Nom que l’on accole au mot « langue » pour souligner la noblesse de l’anglais comme nous le faisons ici avec Molière. Chez lui, la mise en place de situations dramatiques et la description des états des personnages qui les vivent passent par une écriture complexe, raffinée, imagée. Une matière première idéale en somme pour des musiciens qui s’évertuent à fuir les facilités pour mieux laisser la possibilité aux émotions de se décliner en subtiles nuances…

Parmi les circonstances qui ont permis l’élaboration de ce répertoire, il y a tout d’abord l’envie de Guillaume De Chassy et Christophe Marguet de faire quelque chose ensemble, de prolonger un plaisir partagé lors de rencontres informelles par l’écriture de compositions, que les deux musiciens se partagent à l’exception du morceau d’ouverture qui est un arrangement d’une chanson traditionnelle française du XVIIeme siècle. Il y a aussi des affinités communes avec l’œuvre de Shakespeare, bien sûr. Vint ensuite le souhait de convier le saxophoniste britannique Andy Sheppard, dont l’élégance musicale répond aux exigences esthétiques de la musique proposée comme des textes évoqués. Enfin, afin d’incarner les textes retenus, les regards se sont portés sur Kristin Scott-Thomas. Les interventions de l’actrice, majoritairement placées au début des morceaux tandis qu’arrivent à pas de loups les instruments, servent aussi bien les textes que la musique tant elle leur donne vie et tant elle sait jouer de sa voix, en véritable actrice-musicienne. La musique devient une suite logique de ses interprétations. Mots et notes cohabitent naturellement, tant dans le rythme que dans l’intention.

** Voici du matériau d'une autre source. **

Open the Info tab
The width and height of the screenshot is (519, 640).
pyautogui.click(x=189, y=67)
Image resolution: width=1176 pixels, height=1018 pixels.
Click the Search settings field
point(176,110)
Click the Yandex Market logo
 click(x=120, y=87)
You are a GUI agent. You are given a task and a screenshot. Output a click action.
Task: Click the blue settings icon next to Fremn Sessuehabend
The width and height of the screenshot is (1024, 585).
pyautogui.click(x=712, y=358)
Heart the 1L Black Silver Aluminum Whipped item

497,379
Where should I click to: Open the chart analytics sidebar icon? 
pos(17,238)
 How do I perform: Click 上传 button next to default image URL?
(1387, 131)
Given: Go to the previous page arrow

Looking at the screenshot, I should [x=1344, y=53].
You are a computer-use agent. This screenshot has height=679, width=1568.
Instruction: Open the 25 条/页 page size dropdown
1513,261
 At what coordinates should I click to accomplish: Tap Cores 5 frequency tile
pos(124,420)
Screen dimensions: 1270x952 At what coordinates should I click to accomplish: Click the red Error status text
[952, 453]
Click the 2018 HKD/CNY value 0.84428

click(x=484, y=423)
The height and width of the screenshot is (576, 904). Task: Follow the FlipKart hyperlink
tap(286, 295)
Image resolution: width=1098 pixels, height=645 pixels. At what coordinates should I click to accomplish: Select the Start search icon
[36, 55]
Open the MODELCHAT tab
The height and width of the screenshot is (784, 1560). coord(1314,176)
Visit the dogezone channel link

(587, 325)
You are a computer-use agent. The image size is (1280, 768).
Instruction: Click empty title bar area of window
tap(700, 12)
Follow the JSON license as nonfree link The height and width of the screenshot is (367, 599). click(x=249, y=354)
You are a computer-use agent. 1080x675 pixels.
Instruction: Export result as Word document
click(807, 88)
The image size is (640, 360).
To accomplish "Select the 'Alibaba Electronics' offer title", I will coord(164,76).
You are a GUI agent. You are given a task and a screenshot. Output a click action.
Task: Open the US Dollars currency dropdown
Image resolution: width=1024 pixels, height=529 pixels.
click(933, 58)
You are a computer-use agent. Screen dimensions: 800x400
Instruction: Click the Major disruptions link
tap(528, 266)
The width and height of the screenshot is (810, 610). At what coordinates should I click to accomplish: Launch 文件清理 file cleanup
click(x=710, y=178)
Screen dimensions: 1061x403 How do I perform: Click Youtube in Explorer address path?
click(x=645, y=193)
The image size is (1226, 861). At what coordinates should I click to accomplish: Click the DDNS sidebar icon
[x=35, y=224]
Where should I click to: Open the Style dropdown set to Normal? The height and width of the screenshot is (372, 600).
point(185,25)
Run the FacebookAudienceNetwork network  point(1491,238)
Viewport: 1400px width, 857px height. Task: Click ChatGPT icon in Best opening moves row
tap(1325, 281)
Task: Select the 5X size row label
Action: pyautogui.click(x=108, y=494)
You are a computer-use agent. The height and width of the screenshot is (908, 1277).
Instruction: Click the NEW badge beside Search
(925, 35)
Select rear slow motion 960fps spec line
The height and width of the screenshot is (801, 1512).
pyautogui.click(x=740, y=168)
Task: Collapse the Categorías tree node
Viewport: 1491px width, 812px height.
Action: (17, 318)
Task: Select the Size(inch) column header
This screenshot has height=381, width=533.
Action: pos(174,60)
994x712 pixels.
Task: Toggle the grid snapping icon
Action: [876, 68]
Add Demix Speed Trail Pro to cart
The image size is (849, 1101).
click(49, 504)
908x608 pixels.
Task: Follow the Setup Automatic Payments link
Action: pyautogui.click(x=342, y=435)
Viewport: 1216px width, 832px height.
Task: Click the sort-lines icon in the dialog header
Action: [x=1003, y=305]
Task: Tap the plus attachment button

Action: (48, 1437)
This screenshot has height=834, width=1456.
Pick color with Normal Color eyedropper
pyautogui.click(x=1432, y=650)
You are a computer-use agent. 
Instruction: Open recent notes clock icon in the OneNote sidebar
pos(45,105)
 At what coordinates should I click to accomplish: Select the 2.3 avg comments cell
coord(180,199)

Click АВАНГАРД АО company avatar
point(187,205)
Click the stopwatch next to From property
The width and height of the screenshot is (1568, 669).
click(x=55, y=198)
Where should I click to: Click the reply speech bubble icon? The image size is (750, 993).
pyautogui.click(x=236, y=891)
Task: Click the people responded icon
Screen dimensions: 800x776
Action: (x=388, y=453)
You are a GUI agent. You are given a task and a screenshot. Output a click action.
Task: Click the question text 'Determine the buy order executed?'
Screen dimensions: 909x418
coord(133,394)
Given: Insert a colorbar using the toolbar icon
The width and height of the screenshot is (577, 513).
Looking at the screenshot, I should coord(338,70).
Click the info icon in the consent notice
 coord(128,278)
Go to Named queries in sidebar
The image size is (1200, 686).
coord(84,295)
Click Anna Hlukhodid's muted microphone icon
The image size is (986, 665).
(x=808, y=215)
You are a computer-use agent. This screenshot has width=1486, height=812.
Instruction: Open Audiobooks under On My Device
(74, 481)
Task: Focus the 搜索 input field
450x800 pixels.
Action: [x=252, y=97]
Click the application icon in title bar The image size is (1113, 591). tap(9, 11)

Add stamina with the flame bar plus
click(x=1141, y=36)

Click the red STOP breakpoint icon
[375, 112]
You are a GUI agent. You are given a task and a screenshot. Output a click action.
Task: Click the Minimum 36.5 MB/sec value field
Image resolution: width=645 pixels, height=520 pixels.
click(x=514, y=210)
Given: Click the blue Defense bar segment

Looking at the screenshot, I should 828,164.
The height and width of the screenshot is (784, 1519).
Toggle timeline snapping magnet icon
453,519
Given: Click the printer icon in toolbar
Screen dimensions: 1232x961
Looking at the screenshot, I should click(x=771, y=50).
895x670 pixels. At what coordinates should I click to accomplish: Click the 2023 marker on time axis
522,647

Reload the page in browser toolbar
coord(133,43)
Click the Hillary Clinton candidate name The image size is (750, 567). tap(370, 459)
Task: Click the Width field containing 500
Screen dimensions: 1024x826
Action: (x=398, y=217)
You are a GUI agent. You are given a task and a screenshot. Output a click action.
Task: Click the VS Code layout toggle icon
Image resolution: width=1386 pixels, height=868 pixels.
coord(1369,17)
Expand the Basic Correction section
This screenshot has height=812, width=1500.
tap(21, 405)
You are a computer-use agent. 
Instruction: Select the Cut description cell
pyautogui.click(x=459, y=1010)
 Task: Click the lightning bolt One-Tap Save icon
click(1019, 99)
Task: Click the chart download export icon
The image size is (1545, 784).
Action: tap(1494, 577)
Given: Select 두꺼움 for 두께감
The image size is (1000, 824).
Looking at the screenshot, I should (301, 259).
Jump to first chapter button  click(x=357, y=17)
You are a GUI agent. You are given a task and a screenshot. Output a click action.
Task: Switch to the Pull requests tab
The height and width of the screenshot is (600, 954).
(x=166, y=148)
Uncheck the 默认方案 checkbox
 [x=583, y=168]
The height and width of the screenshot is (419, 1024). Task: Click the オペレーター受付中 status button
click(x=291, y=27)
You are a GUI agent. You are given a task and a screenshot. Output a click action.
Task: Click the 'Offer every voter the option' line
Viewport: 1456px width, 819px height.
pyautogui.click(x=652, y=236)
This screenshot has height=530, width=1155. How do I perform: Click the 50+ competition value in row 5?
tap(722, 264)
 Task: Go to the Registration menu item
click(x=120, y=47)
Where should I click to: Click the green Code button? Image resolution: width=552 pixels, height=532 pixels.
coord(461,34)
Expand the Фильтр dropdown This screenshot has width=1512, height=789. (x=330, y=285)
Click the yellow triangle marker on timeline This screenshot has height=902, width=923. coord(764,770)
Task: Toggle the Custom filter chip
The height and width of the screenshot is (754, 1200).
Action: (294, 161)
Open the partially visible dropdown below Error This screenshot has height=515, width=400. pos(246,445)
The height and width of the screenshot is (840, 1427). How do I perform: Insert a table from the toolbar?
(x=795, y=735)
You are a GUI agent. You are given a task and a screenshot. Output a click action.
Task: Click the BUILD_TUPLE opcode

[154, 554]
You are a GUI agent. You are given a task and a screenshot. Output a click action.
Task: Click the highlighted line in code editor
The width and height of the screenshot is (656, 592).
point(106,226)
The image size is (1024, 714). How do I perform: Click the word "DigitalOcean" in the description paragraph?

Il se dégage sur presque tous les extraits tirés d’œuvres célèbres une profonde gravité que la musique reflète par un lyrisme tendu. On retrouve bien entendu l’identité des deux compositeurs sur les morceaux qu’ils signent respectivement, mais il est évident que le rôle de chaque instrument dans l’illustration d’un état, d’un tourment ou d’une situation est l’aboutissement d’une réflexion collective. C’est tout particulièrement patent lorsque sont évoqués les épisodes tourmentés durant lesquels des émotions contraires entre en collision chez les personnages. Le trio dresse à travers ses interprétations des portraits profonds. Sur « Othello’s Tears » est évoqué le passage où Othello, par jalousie,  tue sa femme tout en lui déclarant son amour, conscient de le faire pour la dernière fois. Le piano et le saxophone expriment la passion tandis que la batterie martiale de Christophe Marguet évoque l’inéluctable acte de violence. On entend presque la vie quitter Desdemona à mesure que le morceau s’intensifie sous les accords cubistes de Guillaume De Chassy, drame culminant dans un dépouillement final en forme de vertige. Un contraste aussi puissant anime « Perdita », où le saxophone ténor d’Andy Sheppard dépeint le grand chagrin de Leontes, qui s’apprête à abandonner sa fille, tandis que du piano émane l’amère impétuosité de sa décision. On croise Juliette, confrontée à son inextricable paradoxe amoureux, Hamlet qui rumine sa rage sous les traits d’un jeu collectif chahuté par les courbes de la composition qui le porte. Il y a ces histoires de vengeance, ces excès. Ces conflits, ces combats, ces passions. Toutes situations qui offrent au trio de magnifiques occasions de développer son jeu, de manière aussi subtile qu’engagée.